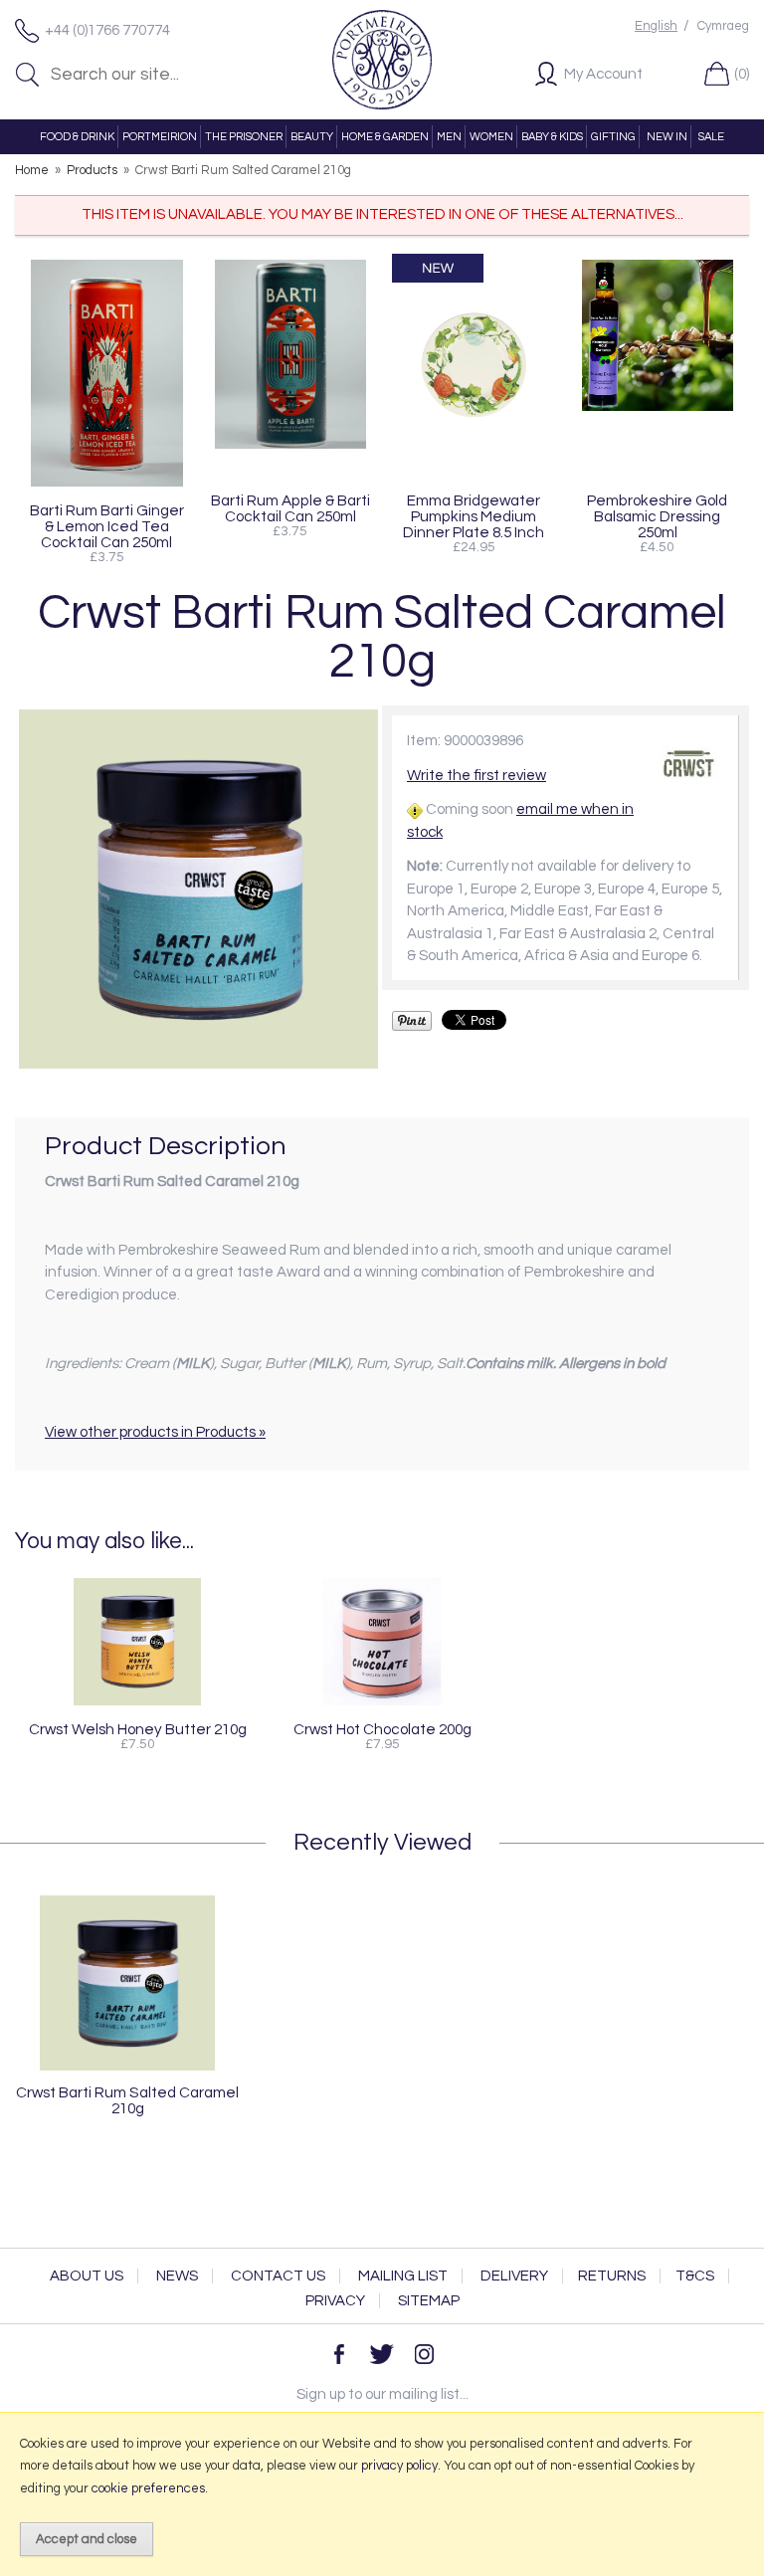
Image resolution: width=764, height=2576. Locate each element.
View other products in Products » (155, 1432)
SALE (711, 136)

^^^^^^^^^^^^^^^^

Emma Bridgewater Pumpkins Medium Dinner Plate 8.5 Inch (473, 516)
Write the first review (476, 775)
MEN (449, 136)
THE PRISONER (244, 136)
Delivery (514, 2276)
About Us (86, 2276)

^^^^^^^^^^^^^^^^

▶ _ASSIGNMENT_
Your answer should consist solely of the lines above from the line with "Image resolution: width=764, height=2576." to the line with "SALE (711, 136)", both included, reproduced exactly.

▶ _EXPECTED OUTPUT_
Image resolution: width=764, height=2576. Locate each element.
View other products in Products » (155, 1432)
SALE (711, 136)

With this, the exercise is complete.